Kenneth David, the Berkeley, Calif.-based editor in chief of the Coffee Review consumer report, said a few big Italian roasters use “pretty close to the worst [beans] in the world,” but Italian baristas have the machines and craftsmanship to make the most of what they have. A higher-end roaster, Illy, uses the more-prized Arabica beans, and other roasters use Arabica as a component of their blends.
There are virtues that come with being a coffee drinker in Italy. One can find a decent cup of coffee almost anywhere, even in the smallest towns. And the notion of a cafe as a gathering place feels like the best kind of throwback, possible only because people don’t sit down with their ear buds and laptops.
But there have been times since moving here when I’ve yearned for the advances of the hipster coffee world. The cold brew is a lovely summer drink, smoother and less acidic than conventional iced coffee because of how it is made. Italy’s version of the cold summer drink is the shakerato, an espresso shot shaken with ice. But it’s face-puckeringly bitter. Italian bars try to cover up the taste by adding sugar or simple syrup.
But the store’s owner, Michele Carisi, 51, rarely travels. He doesn’t speak English. He grew up in a town of 1,000 where, until several years ago, he operated a cocktail bar in an old osteria — a space that typically serves simple, inexpensive fare — that had been in his family for generations. He said with a squinty smile that it was like a bad joke that he’d become a purveyor of any global trend.
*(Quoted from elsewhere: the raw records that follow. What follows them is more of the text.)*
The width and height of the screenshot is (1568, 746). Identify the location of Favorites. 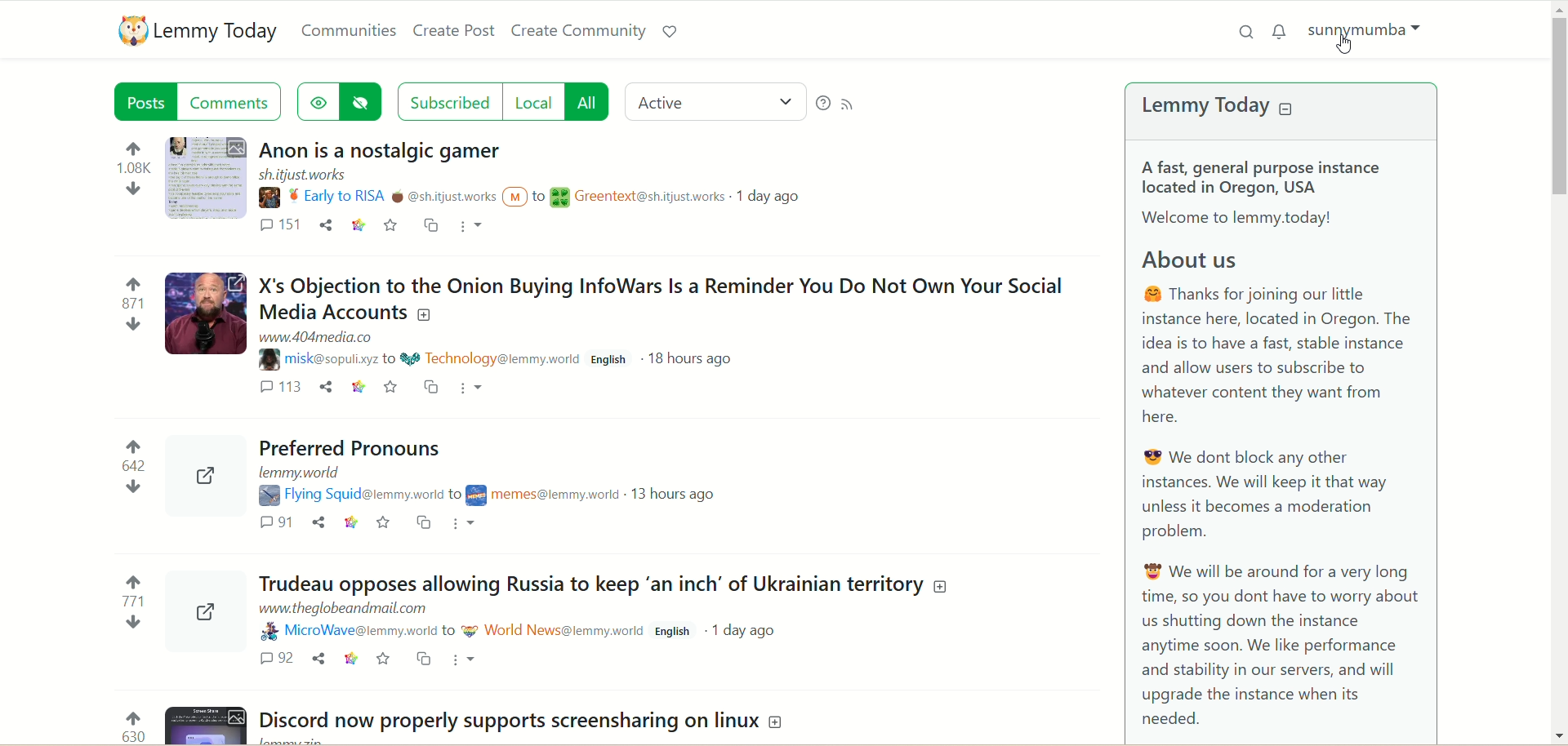
(384, 522).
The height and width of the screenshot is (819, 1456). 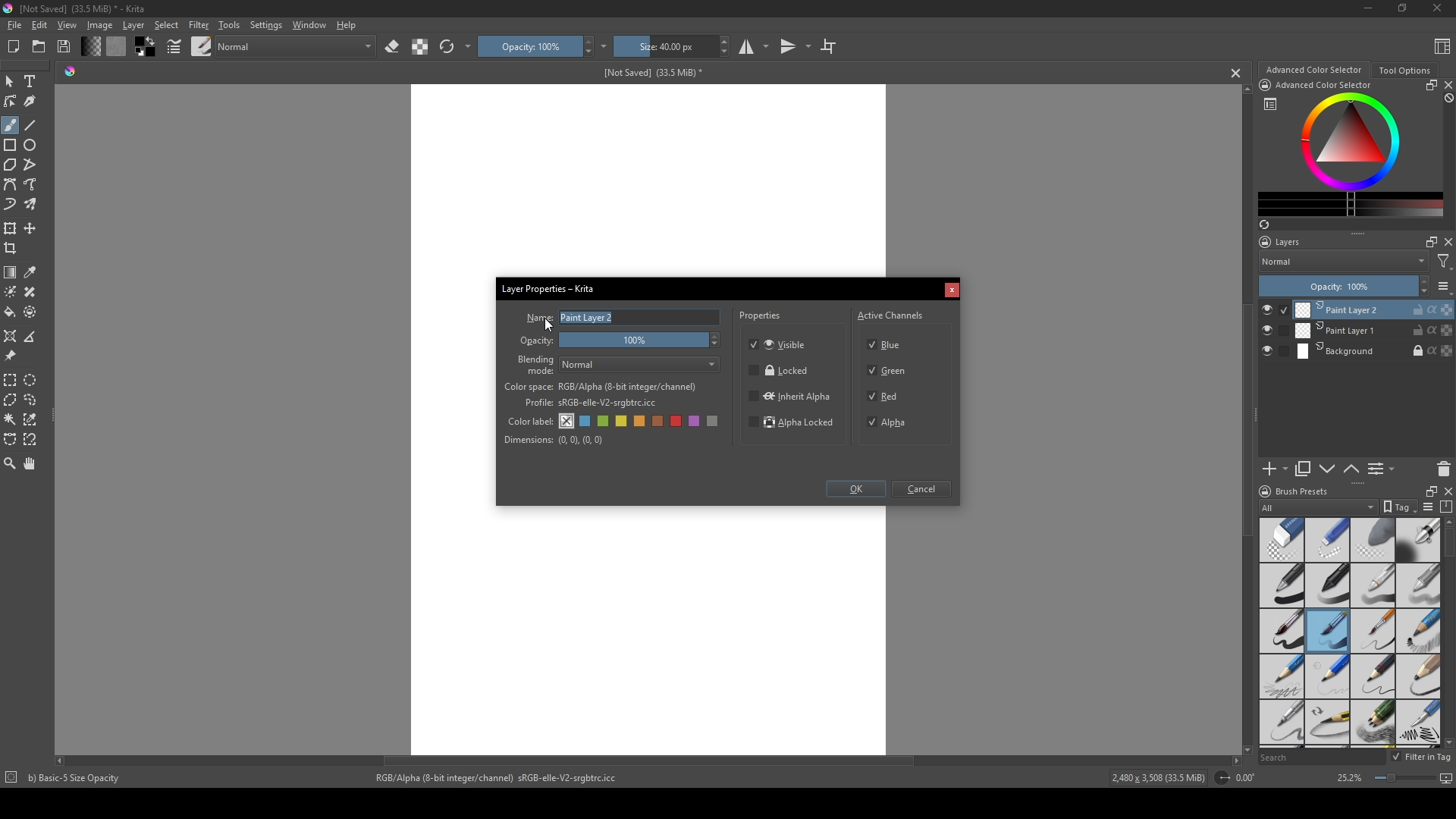 I want to click on mouse, so click(x=9, y=82).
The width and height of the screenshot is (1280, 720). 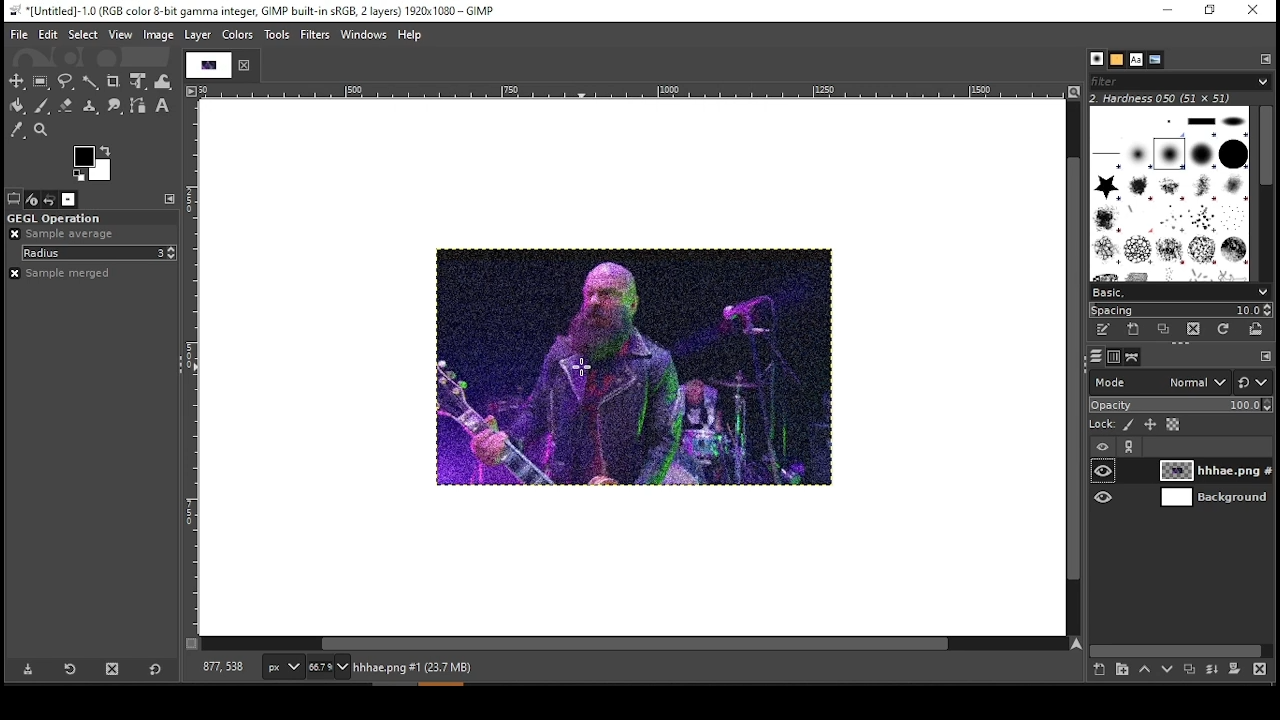 I want to click on configure this tab, so click(x=171, y=200).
He introduced himself to bean importers across Italy. He started learning the trade. He converted his cocktail bar into a third-wave coffee shop five years ago. He opened a second cafe in Treviso last year, on a winding street with boutiques and foot traffic.
“In some ways, it’s a mission,” Carisi said, “to explain to people the potential of coffee.”
The first time I visited Labb, there were few customers. Campeotto said some people walked in, saw the prices and walked out.
But on my second visit, business was better. One customer specified the acidity level he wanted. Another liked the drink she ordered and bought a bag of roasted beans. Whether serving cortados or pour-overs, Campeotto talked to customers about where the beans came from and the flavor notes they provided — a strategy he said was necessary to justify the higher prices.
Carisi was vague when asked about whether the business model was working, but said he wasn’t “going to be driving around with a Ferrari.” He runs a roastery and distributes beans to a small number of local restaurants. He also hosts third-wave coffee events. Still, he said, the cocktail business was far more lucrative.
Campeotto interjected.
“This is the most difficult place in the world to open a coffee shop like this,” he said.
There are 1,000 coffee shops like this in London, he said. But those places aren’t trying to upend tradition.
“It’s not that Italian coffee has always been bad,” Campeotto said. “They have been geniuses. The god of coffee is the Italian espresso. The problem is, they have been stuck there. They stopped.”